— Start Source excerpt —

California funeral directors face a September 13th deadline that could have substantial financial consequences, including the repayment of trust distributions.

A July 1st letter sent by the California’s Cemetery & Funeral Bureau to funeral homes in the California Master Trust outlined the regulator’s rejection of the Association responses regarding the Master Trust audit. An impatient Bureau gave funeral directors 3 weeks to respond. That deadline was quickly extended to August 11th. Then the week before the August 11th deadline, the Bureau granted another extension to September 13th.  On the eve of the deadline, there is nothing on the Bureau’s website to suggest another extension is in the offering.

The Bureau is demanding several significant changes to be made to the administration of the California Master Trust. But one demand that may prove problematic for the Association will be the Bureau’s demand that funeral homes repay to consumers’ trusts the administration fees that have been paid out over the years. The Bureau has rejected the Association’s proposal for prospective procedures to document the fees.

Within the past year, Nebraska preneed sellers were also called upon to replenish trusts for the method in which income taxes were paid. The Nebraska examinations also went back several years, and involved substantial amounts.

With new reporting requirements, Missouri funeral homes will also have to explain trust and joint account shortages. Some Missouri funeral directors have failed to appreciate how Missouri law distinguishes between trusting and joint accounts. Missouri’s old preneed law allowed sellers who used trusts to retain 20% of the consumer’s payments, and to withdraw income (subject to the mark to market) requirement. Those provisions don’t apply to joint accounts. With regard to the new Missouri law, sellers also need to grasp that the 10% sales expense is permitted only with regard to trust contracts that are guaranteed. With regard to Pre-SB1 trusts, sellers could be held accountable for income, taxes and expense distributions that cause the trust to drop below aggregate deposits.

Illinois preneed sellers have a similar limitation on their claim to the 5/15% permitted under their preneed law. While the lawsuits that have embroiled the IFDA claim about 1/3 of the master trust’s contracts were non-guaranteed, it’s not clear the funeral homes made that distinction when claiming their ‘administrative fee’.

For those funeral directors who participate in a master trust, the California drama is worth watching. While the Association is crucial to negotiating a resolution, the Bureau has taken its fight to the individual funeral homes. Will other state’s regulators follow suit?
 

Conventions and seminars provide trade associations and trade journals important sources of revenue. Accordingly, the death care industry has plenty of ‘retreat opportunities’ to choose from. However, there will be a death care convention held in Montgomery Alabama this weekend that will be off limits to funeral directors, cemeterians and their legions of industry vendors.

Death care regulators have their own association, and its convention agenda includes several roundtable discussions. These roundtables provide a forum for administrators, agency directors, investigators, examiners, auditors, attorneys, compliance officers, and staff personnel. Regulators won’t freely admit it, but many do not understand the business practices of this industry and the convention may be one of the few opportunities they have to share information and ideas. But, ID will be required for admission because industry representatives are not allowed. (A sad reflection on the fact that regulators don’t feel they can quite trust some industry operators.)

— End Source excerpt —
— Start Information shown —

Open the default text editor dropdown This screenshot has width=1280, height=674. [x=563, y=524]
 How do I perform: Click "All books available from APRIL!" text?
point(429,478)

— End Information shown —

[What is asked]: Reproduce the preneed trust article word for word from "Death care regulators" to "some industry operators.)". The material stands apart from the preneed trust article.

[Response for this exercise]:
Death care regulators have their own association, and its convention agenda includes several roundtable discussions. These roundtables provide a forum for administrators, agency directors, investigators, examiners, auditors, attorneys, compliance officers, and staff personnel. Regulators won’t freely admit it, but many do not understand the business practices of this industry and the convention may be one of the few opportunities they have to share information and ideas. But, ID will be required for admission because industry representatives are not allowed. (A sad reflection on the fact that regulators don’t feel they can quite trust some industry operators.)